(Work request)
Of the material below, the lines to be retyped are those from the line containing "Follow us on Twitter (178, 1817)" through the line containing "Next >> (192, 762)", inclusive; reproduce them exactly.

(Working data)
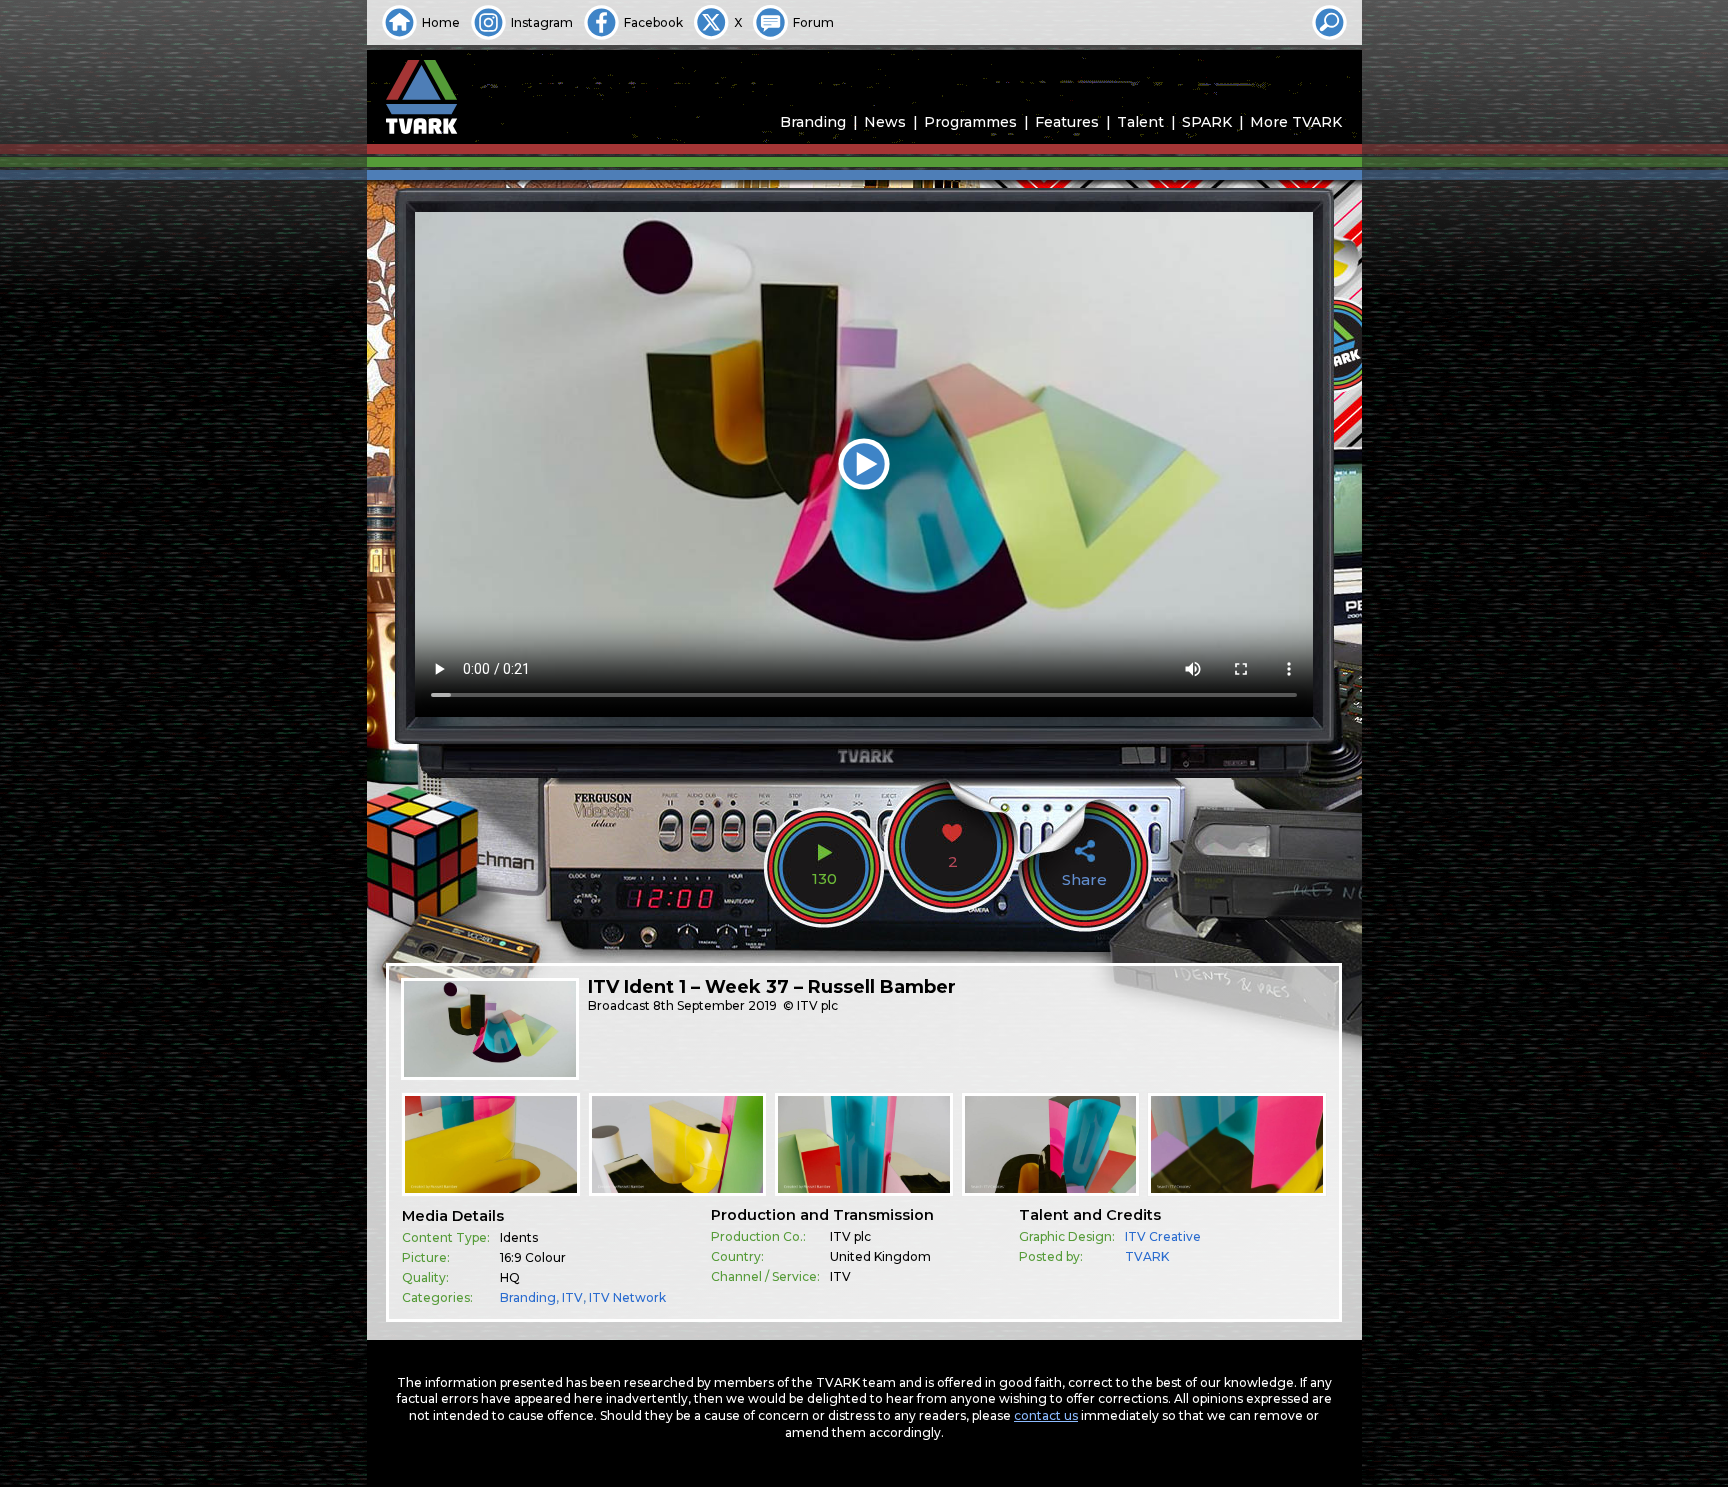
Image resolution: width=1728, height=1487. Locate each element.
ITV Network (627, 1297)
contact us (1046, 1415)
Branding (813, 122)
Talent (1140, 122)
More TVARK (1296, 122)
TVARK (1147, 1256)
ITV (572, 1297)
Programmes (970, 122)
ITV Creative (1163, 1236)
--
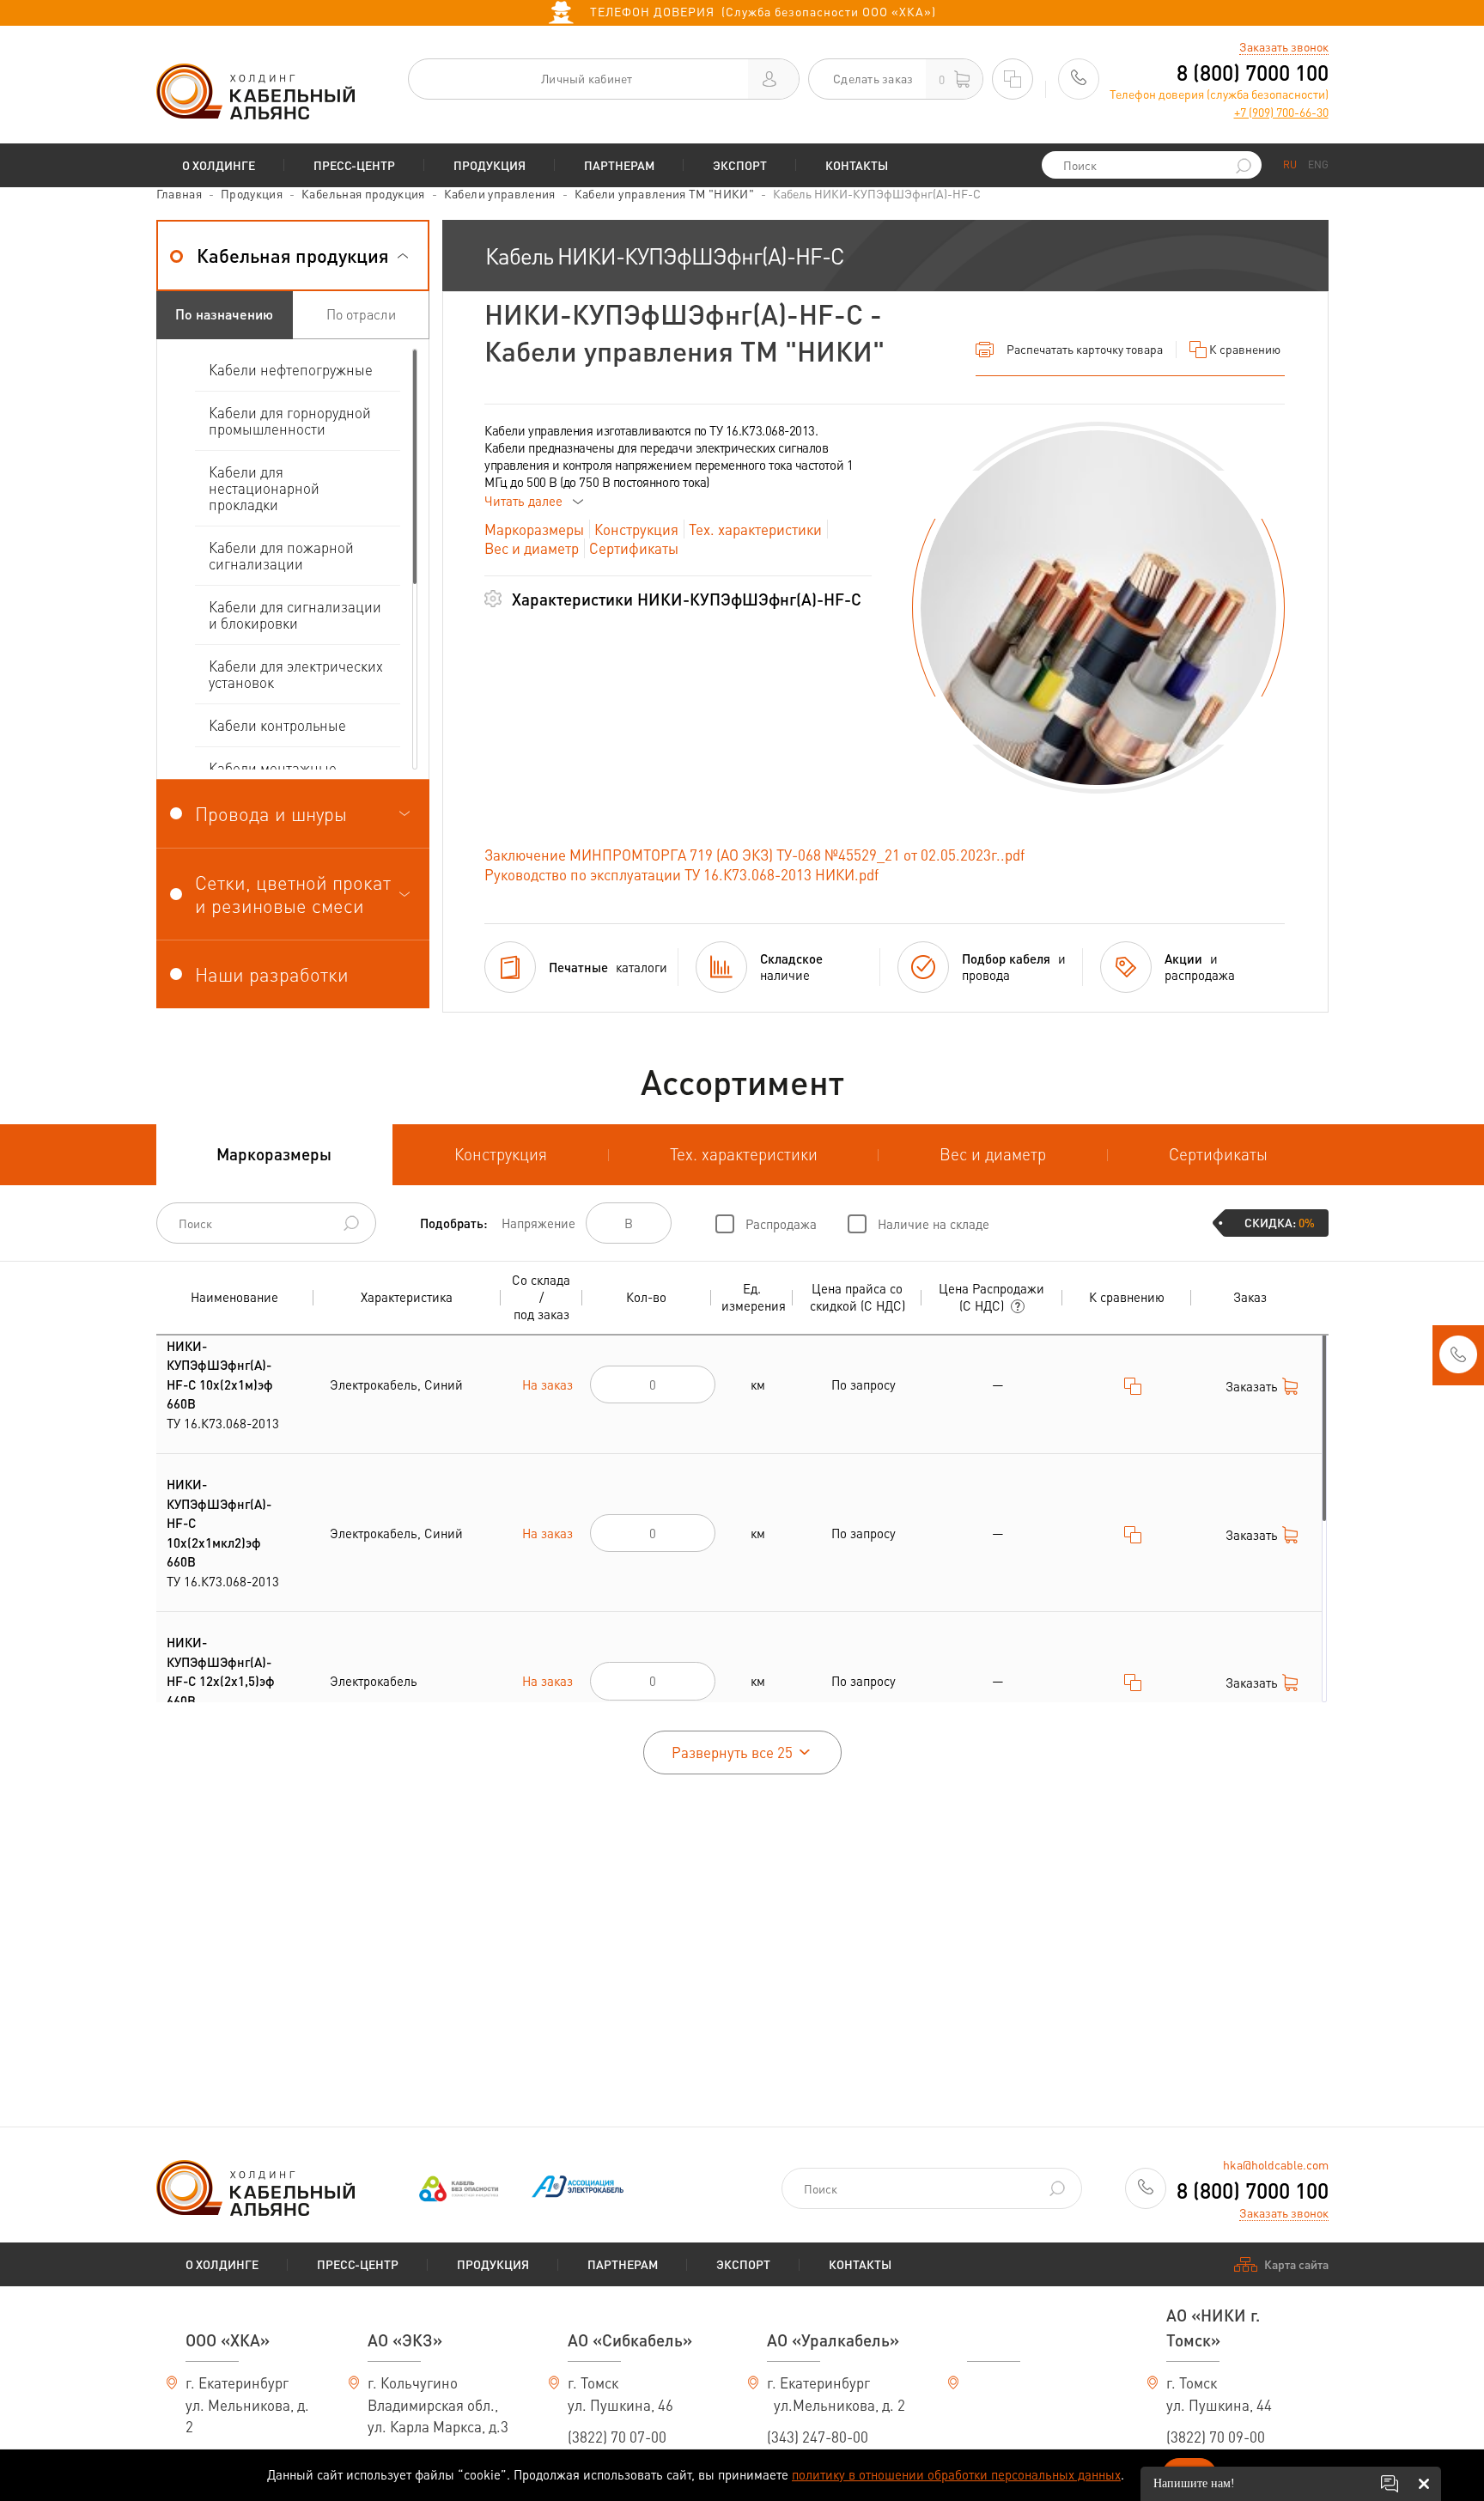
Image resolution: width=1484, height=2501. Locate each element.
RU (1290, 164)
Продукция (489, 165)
==
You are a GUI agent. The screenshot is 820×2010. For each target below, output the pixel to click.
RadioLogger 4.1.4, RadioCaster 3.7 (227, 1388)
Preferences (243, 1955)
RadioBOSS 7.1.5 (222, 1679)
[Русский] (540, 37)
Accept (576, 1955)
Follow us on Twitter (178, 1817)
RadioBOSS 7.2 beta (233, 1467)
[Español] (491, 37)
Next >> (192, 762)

(Output for this exercise)
Follow us on Twitter (178, 1817)
RadioBOSS 7.2 beta (233, 1467)
[Español] (491, 37)
Next >> (192, 762)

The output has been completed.